Vampirella--Dark Reflections #4 // Review

Vampirella--Dark Reflections #4 // Review

She isn’t ho they’re looking for...exactly. She’s...the daughter of who they’re looking for. But she might be exactly who they’re looking for under the circumstances. There’s this head in a box that’s been doing a lot of thinking. It has an idea of how to handle the chaos of the situation in Vampirella--Dark Reflections #4. The writing team of Tom Sniegoski and Jeannine Acheson  continue a very complex and pleasantly weird horror that is conjured to the page by artist Daniel Maine and colorist Francesa Cittarelli. The art team finds a very appealing visual foundation for the weirdness of the story in another satisfying issue.

The daughter of Vampirella works for an organization known as Reality Corp. They travel different threads across the fabric of reality. She has come to be in a world in which a Vampirella had been killed by the chaos Queen Tenebris. The time to act is now. The queen is a real threat to the rest of reality, so it’s going to be very, very difficult to challenge her. The head in the box has a pretty solid plan, though. Without any other distractions, it’s had a hall of a lot of time to think. 

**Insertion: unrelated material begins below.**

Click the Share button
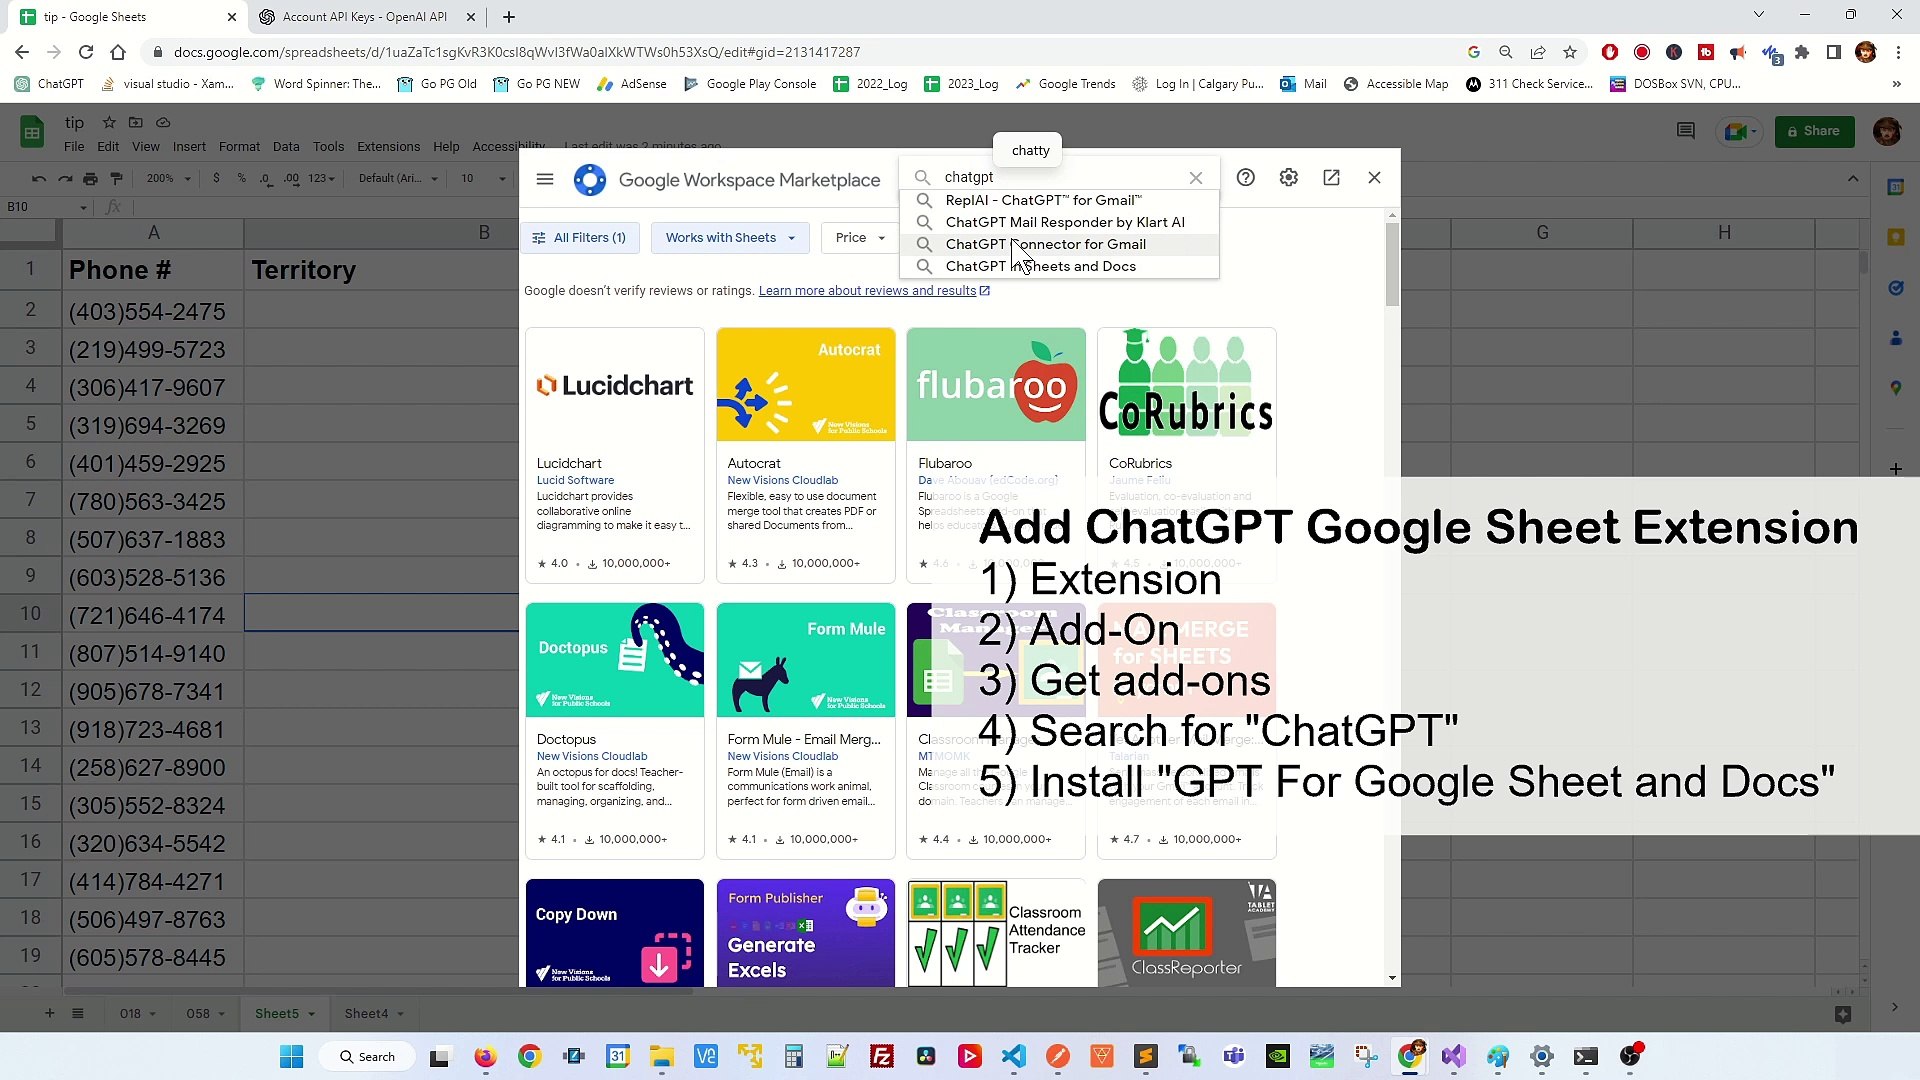Screen dimensions: 1920x1080 click(1814, 131)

Sniegoski and Acheson continue to roll through a whole bunch of different aspects of things which really should be a lot more coherent if they're going to make any kind of sense. That being said, they really have a very firm understanding of how to increase intensity in an inherently chaotic story. It doesn't hurt that they are using time-honored plot elements which have their origin in some of the most fundamental adventure fiction. All they have to do is plug in the right ideas around the corners of everything and it starts to make sense. And it's actually a lot of fun.

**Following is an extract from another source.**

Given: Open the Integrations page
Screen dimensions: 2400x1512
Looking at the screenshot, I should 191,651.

It doesn't hurt that the team is really good at framing the drama. there's a lot of standing around, looking concerned. The people who are standing around looking concerned, happened to do so in a way that looks distinctly strange and strangely heroic as they do so. Maine and Cittarelli give the title character the distinct mix of power and beauty that makes her feel perfectly at the center of the story, even though it happens to involve all large ensemble of different characters that don't necessarily fit together all that well.

The overall movement of the action seems to be doing a fairly good job of delivering the intensity, even if the licked at the heart of it doesn't really seem all that well defined. The important thing is that it's all moving with the right kind of momentum under the power of visuals that feel suitably intense. It may not be all that clear exactly what's happening, but it's fun to watch it happen. And it's fun to watch the build-up to a big show-down in another fun trip into incomprehensible madness with a very appealing hero.